One of the high-performance RAF fighter aircraft defending England against the V1s was this 501 (County of Gloucester) Sqn Hawker Tempest V EJ558 'SD-R', which has eight V-1 symbols under the windscreen quarterlight, representing its ‘score’.
 

During the campaign against the V1s, RAF and USAAF fighter aircraft operated by day and night on standing patrols over the English Channel to intercept and shoot down inbound ‘Doodlebugs’ over the sea. On the coast, anti-aircraft gun batteries engaged the V1s as they crossed it. Behind the anti-aircraft gun line there was an overland fighter engagement zone. Finally, barrage balloons, flying tethered from open spaces around London, provided a final line of defence. Eventually, some 2,000 barrage balloons were deployed and they brought down over 230 V1s. Between them, the fighters, the anti-aircraft guns and the balloons destroyed almost 4,000 V1s in total. The Allied fighter pilots involved in the battle against the V1s shot down almost 2,000 of the flying bombs, but sadly 72 of those pilots and crew members lost their lives during the campaign. Some died as a result of flying bombs exploding in front of them and some were lost due to accidents in the very bad weather that they were sometimes forced to fly in, defending the line.

During the whole campaign, some 10,000 V1s were launched against the UK. Of these, 7,488 crossed the British coast and 3,957 were shot down by the defences. Of the 3,531 that were not shot down, 2,419 landed in the London area, approximately 30 hit Southampton and Portsmouth and 15 air-launched V1s landed across Greater Manchester, hitting Oldham, Bury, Salford, Didsbury, Stockport, and Hyde. In total 6,184 people were killed and 17,981 people were injured by V1s.

Meanwhile, between September 1944 and March 1945 around 1,400 V2 ballistic missiles were also launched against England. Due to their trajectory and speed (the V2 impacted at 3,000mph) there was no effective defence against these missiles and the V2 attacks killed an estimated 2,754 people in London and injured thousands more. Fortunately, despite the havoc they caused, and partly as a result of the delays in development caused by Bomber Command’s raid on the rocket site at Penemunde on17/18th August 1943, the V2s came too late to change the course of the war and Allied ground forces were already closing in on the launch sites.
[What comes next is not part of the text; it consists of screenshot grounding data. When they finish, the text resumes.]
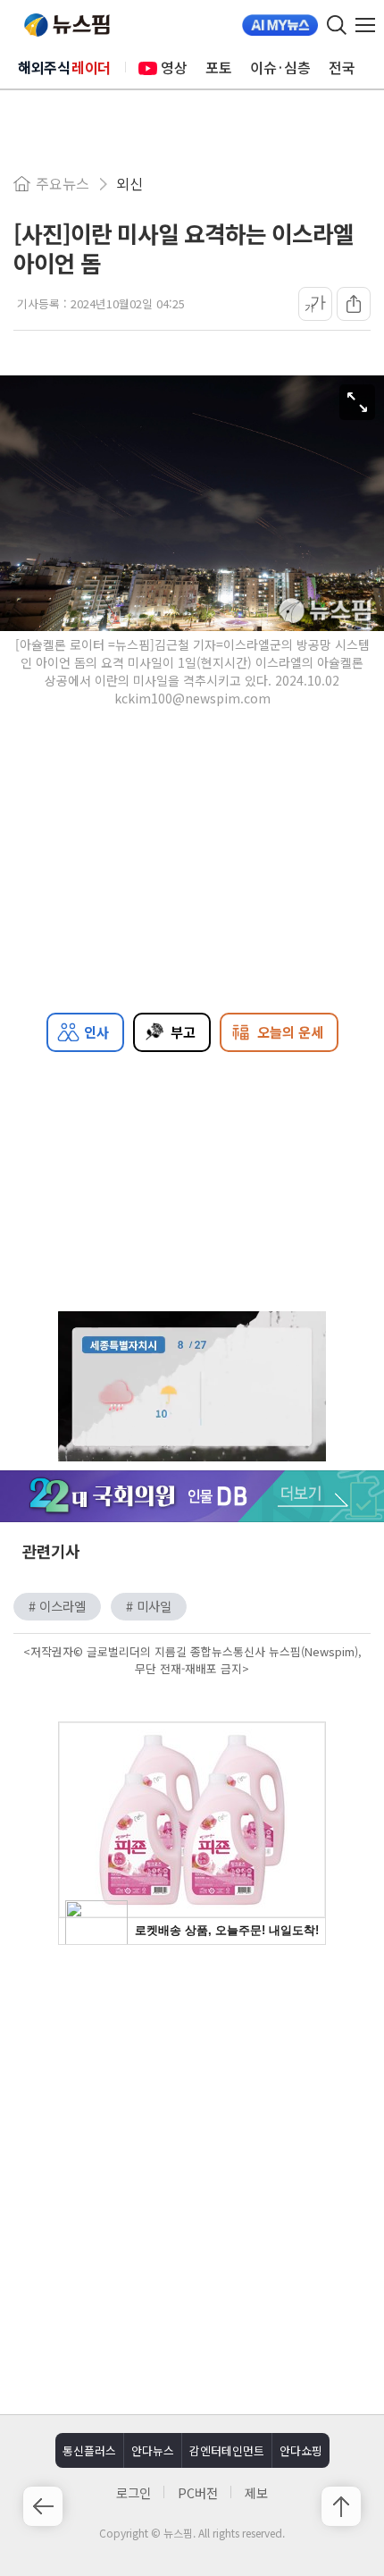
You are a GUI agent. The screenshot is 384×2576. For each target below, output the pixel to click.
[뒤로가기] (42, 2506)
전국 (342, 67)
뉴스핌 (67, 25)
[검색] (336, 25)
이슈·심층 (280, 67)
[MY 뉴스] (280, 25)
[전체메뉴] (369, 25)
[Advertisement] (192, 2177)
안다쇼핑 (301, 2450)
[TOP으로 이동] (341, 2506)
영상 (174, 67)
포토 (218, 67)
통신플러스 (89, 2450)
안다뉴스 (152, 2450)
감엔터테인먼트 (226, 2450)
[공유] (354, 304)
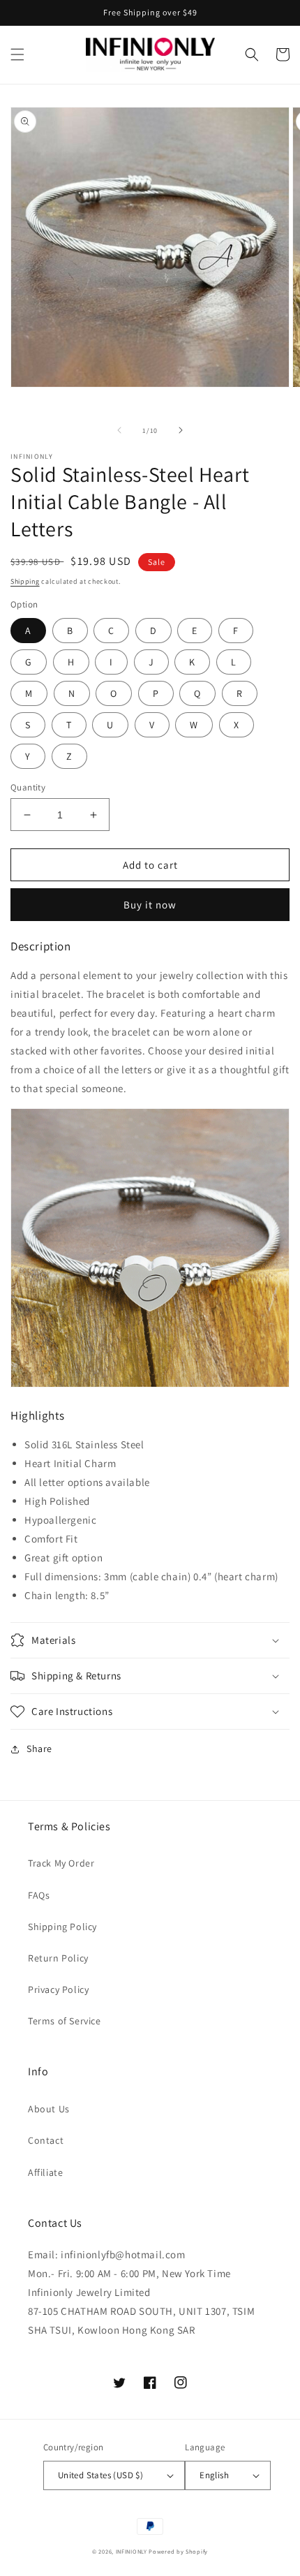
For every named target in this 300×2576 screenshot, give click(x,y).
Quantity (27, 787)
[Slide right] (180, 430)
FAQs (39, 1895)
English (214, 2475)
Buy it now (150, 904)
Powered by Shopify (178, 2551)
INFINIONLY (131, 2551)
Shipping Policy (62, 1926)
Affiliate (45, 2172)
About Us (49, 2109)
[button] (17, 54)
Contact (45, 2140)
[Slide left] (119, 430)
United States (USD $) (100, 2475)
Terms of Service (64, 2021)
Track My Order (61, 1863)
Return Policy (58, 1958)
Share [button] (39, 1748)
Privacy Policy (58, 1989)
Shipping (25, 581)
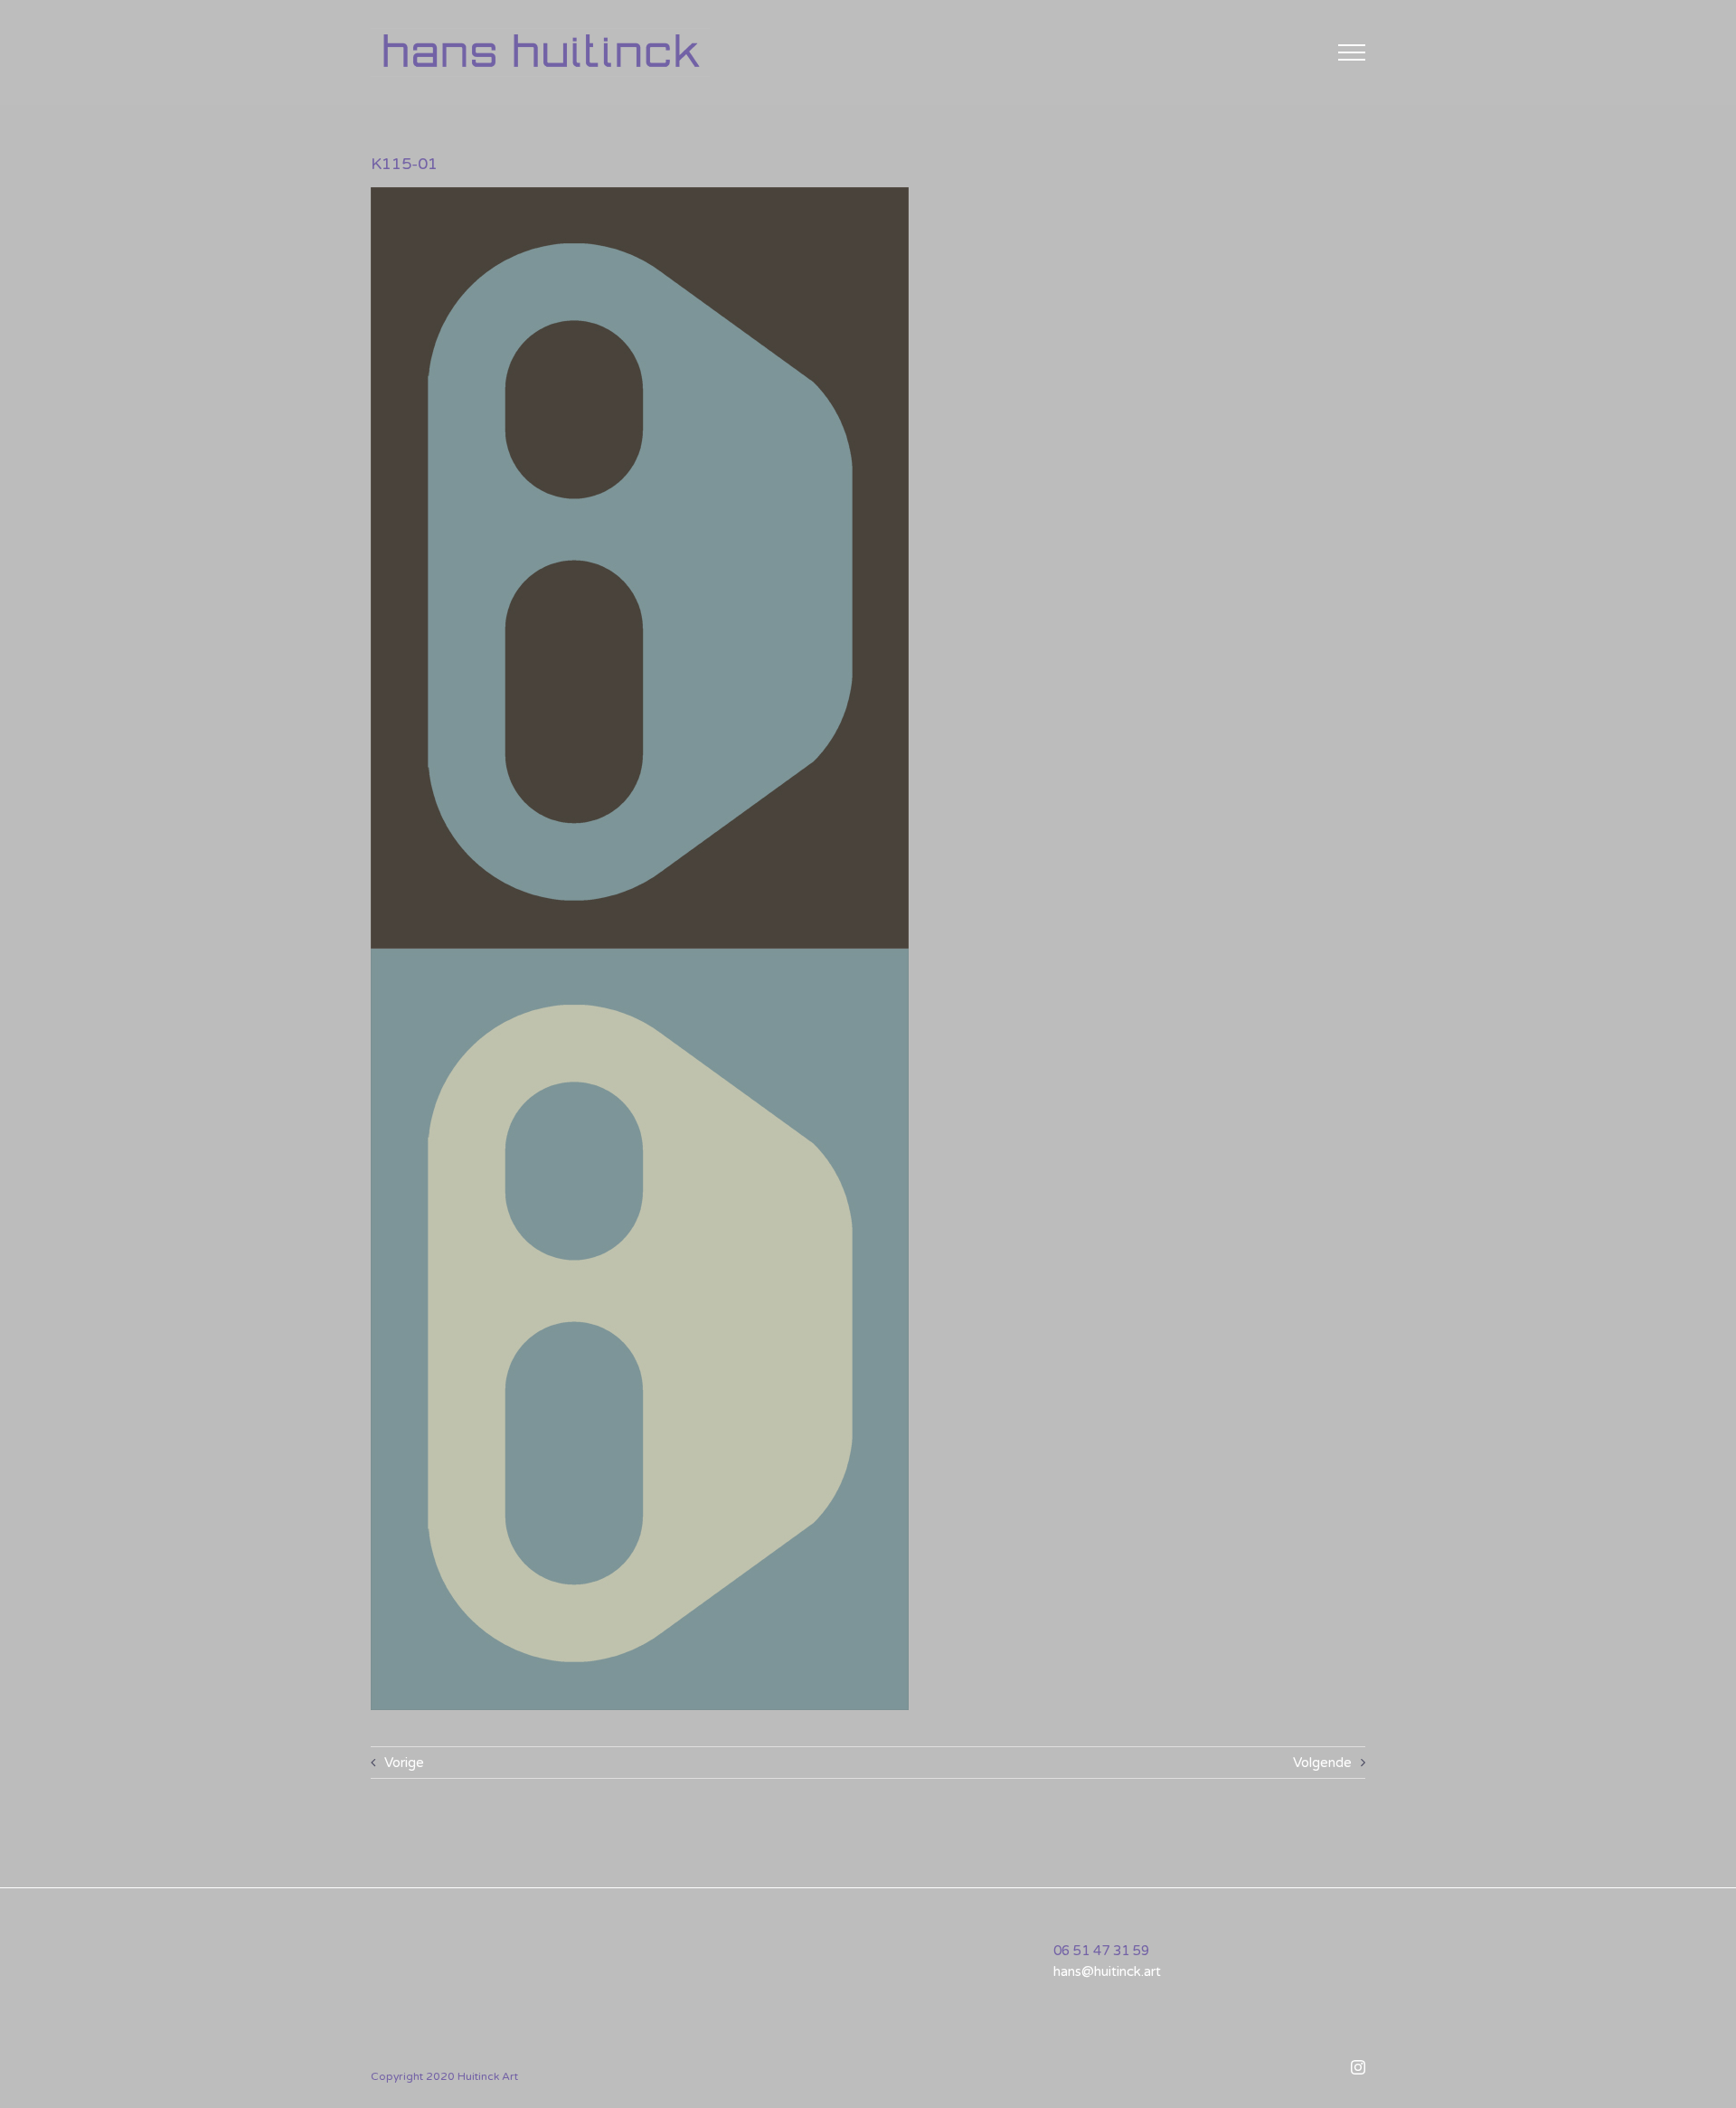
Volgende (1322, 1762)
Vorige (404, 1762)
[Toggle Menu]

The final two V2 rockets impacted England on 27th March 1945. One of these killed 34-year-old Ivy Millichamp in her home in Orpington, Kent. She became the final British civilian casualty of the war on British soil.

There was no effective defence against the V2 ballistic missiles.
 

As well as those killed in England by the V1s and V2s, we should also remember the thousands of prisoners and slave workers who were forced by the Nazis to build these weapons and who died as a result of the dreadful conditions.